Consigne:
D'après le texte sur le sport équestre aux JO de 1924 :
1. De quelle année à quelle année parut Le Sport Universel illustré ?
2. Combien de sports différents comptait le programme des VIIIe Jeux Olympiques ?
3. Dans quel lieu l'équitation se déroula-t-elle ?

Texte présenté:
..............................

Le Sport équestre au JO de Paris 1924

C’était à Colombes… cent ans avant Versailles !
 

Le Sport Universel illustré, hebdomadaire sportif comme son nom l’indique, fut, toute chose comparable par ailleurs, des années 1895 à 1943, l’équivalent de ce que peut être encore aujourd’hui, le quotidien l’Équipe. Mais si désormais ce journal consacre le quart de son contenu au foot, demande oblige, pour le Sport Universel, en ce début du XXe siècle, c’était bien le cheval —courses et équitation— qui faisait le gros de la pagination; très souvent au delà de la moitié. C’était l’époque des « sportsmen ».

Seize sports différents constituaient alors le programme des VIIIe Jeux Olympiques qui débutèrent le 26 juin par l’escrime et se terminèrent, un mois plus tard, par le yachting (à Meulan et au Havre), le cyclisme (Colombes et Vincennes) et l’équitation (Colombes). Aujourd’hui, Paris 2024, trente troisième édition, en accueillera quarante trois.

..............................

[Entrées de la collection]
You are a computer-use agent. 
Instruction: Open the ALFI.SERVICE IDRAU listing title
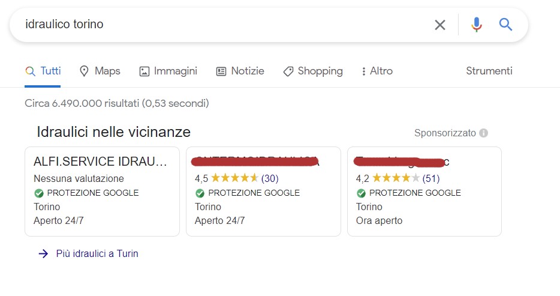101,162
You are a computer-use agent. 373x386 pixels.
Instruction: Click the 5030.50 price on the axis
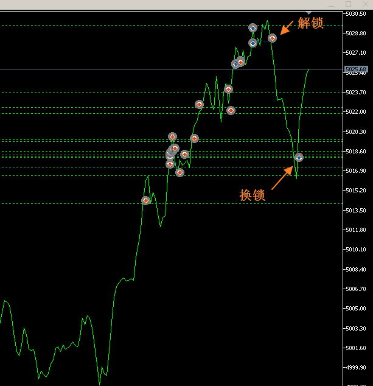coord(357,13)
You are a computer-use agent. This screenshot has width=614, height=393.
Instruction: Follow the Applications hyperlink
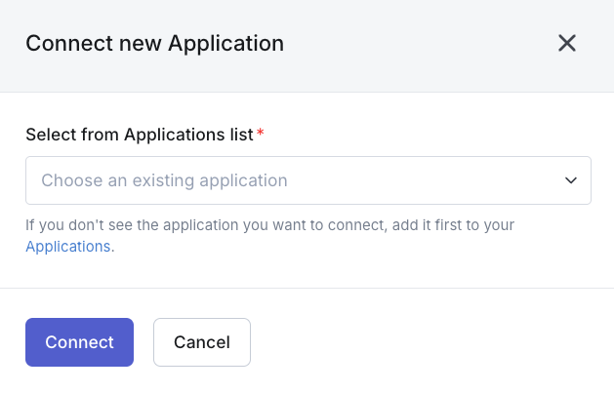coord(67,247)
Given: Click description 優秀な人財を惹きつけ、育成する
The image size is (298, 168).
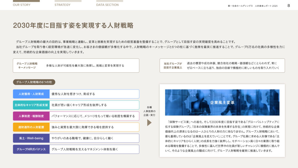Looking at the screenshot, I should pyautogui.click(x=73, y=94).
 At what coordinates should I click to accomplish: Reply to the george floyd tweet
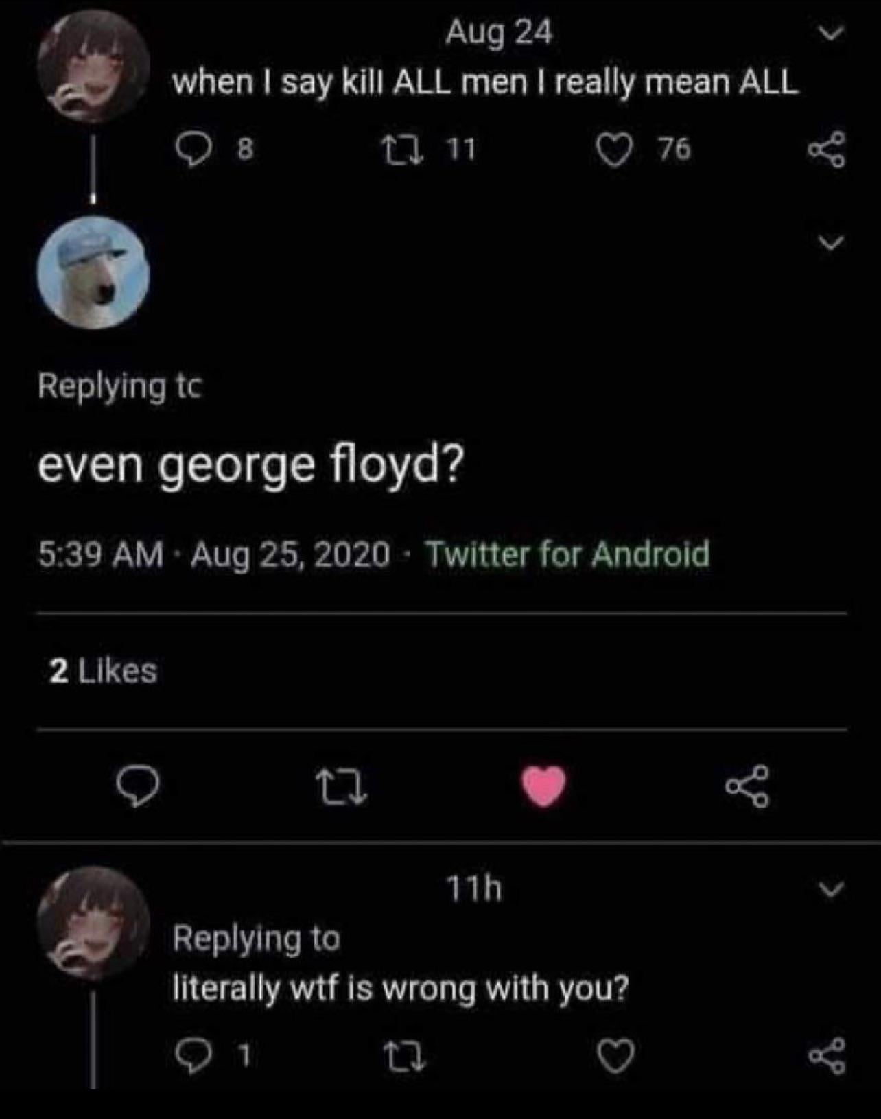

..............................

Résultat:
1. De 1895 à 1943.
2. Seize.
3. À Colombes.